The wide world of larp: American edularp

While browsing around for a publicly-available French Revolution game (sadly I couldn’t find one), I stumbled across something interesting: the “reacting to the past” series of educational “reacting games”. Which are basically historical larps, used as a way to get people to engage more strongly with the material by gamifying it. They’re apparently used in 300 US colleges. Most of the topics seem to be history, but there’s a specific set of science games as well.

I went to the effort of acquiring one of the course books (Henry VIII & the Reformation Parliament), but it was for students, and didn’t contain the game itself (however, the outline on political factions at the time would be useful input into a “Tudors” game). I’m currently trying to acquire the instructors manual to see what the game and characters actually look like (though there’s a template here which gives some idea).

I doubt these games would be playable without modification for purely entertainment, but the idea of using larp as a teaching tool is fascinating, and I wish they’d used it my high school history class.

St John uses a kind of LARPing for training purposes, we call it casualty simulation, designed to put people thorough different situations as practice for the real thing. Pretty much you get a group of patients/victims and bystanders, apply cosmetics as required and brief them on what’s happened, how they’re reacting and how they’re presenting with various injuries/symptoms and vital signs, then set them off and send in ambulance crews to try and figure out what’s happened and how to fix it.

I’ve run full scenarios with prothsetic injuries, a version of a table top and ‘soft’ scenarios without cosmetics as well as being in scenarios. Great fun and a wonderful teaching tool.

One of my favourites to run was one designed to emphasise the importance of personal safety and triage which I ran for a group night for my division and another division. Situation was two people going berzerk in a meeting, one armed with a gun and the other with a knife and the victims all coached to say there was at least two attackers- some said three, some said two, others four. The guy with the gun was out in the open, I was hiding in a cupboard with the knife waiting for the responders to start coming in.
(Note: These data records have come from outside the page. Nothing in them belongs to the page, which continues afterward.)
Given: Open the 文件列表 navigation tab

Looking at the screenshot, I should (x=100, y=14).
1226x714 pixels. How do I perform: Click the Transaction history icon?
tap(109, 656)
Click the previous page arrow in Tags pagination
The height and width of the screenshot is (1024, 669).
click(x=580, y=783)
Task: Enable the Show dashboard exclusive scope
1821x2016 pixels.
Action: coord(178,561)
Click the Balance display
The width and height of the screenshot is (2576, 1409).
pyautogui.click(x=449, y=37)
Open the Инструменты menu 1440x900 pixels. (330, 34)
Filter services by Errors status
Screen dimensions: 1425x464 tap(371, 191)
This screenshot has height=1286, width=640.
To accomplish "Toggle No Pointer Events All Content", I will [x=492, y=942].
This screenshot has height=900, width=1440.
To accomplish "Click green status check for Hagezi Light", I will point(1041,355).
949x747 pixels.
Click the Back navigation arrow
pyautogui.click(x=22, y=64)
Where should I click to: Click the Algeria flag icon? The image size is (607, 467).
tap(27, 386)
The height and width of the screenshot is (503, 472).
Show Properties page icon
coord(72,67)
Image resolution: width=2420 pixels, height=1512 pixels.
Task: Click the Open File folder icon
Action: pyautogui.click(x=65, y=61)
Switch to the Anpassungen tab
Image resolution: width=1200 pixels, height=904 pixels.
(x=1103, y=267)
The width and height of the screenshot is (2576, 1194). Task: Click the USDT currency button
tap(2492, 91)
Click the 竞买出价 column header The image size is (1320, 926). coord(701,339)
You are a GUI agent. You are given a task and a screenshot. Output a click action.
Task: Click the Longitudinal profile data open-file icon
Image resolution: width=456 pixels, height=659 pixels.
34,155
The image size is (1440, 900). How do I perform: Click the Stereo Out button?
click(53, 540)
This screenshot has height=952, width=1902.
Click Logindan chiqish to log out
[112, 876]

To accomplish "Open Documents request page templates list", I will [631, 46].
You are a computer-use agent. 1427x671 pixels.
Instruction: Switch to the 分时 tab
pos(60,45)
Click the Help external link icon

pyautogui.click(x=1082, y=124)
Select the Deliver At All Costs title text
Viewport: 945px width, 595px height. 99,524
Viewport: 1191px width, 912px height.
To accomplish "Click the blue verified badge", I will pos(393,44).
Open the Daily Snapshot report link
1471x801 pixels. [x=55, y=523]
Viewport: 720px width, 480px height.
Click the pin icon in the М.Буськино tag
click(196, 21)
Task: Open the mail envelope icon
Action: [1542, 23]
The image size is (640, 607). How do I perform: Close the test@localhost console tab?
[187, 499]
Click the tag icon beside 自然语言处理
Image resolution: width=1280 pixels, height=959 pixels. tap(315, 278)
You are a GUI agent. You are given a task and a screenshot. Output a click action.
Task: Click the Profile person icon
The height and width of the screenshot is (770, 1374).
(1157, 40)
Ah, yes, they had one in Motu Moana in 2007, same weekend as the first St Wolfgang’s Vampire Hunters.
Lovely Saturday morning, screaming from the forest, a bunch of young medics roleplaying helping some injured chick… ah, their eyes when a nun armed with sword appeared there to help them :mrgreen:
Later in the day, Sir Michael beating up the priest, and students passing by, transporting an injured guy, staring in horror :smiley:

We use roleplaying a lot as a teaching tool in the hospital as well. Most of our assessments are done with actors pretending to be patients. We even have a simulation centre with several rooms - one set up as a hospital ward, one as a GPs office and one as an emergency room complete with a robot patient who has a variety of vital signs (pulse, breathing, etc) that can imitate different medical conditions. We take on roles in the team and have to respond to the emergency :smiley: It’s actually pretty cool. Sometimes they get recorded so we can discuss them later.

Ooh, the robot patients and training rooms. We’ve got them for in house training at St John HQ, one set up like the back of an ambulance, a bedroom and a work room. There’s camera everywhere and training sessions are recorded and critiqued by the rest of the class. shudders I hated being recorded.

Reacting to the Past recently received a boost in awareness thanks to Stephanie Jass, this crazy-fun professor who was on Jeopardy and Jeopardy Tournament of Champions. She became well known for saying “Alex Trebeck, you are the devil!”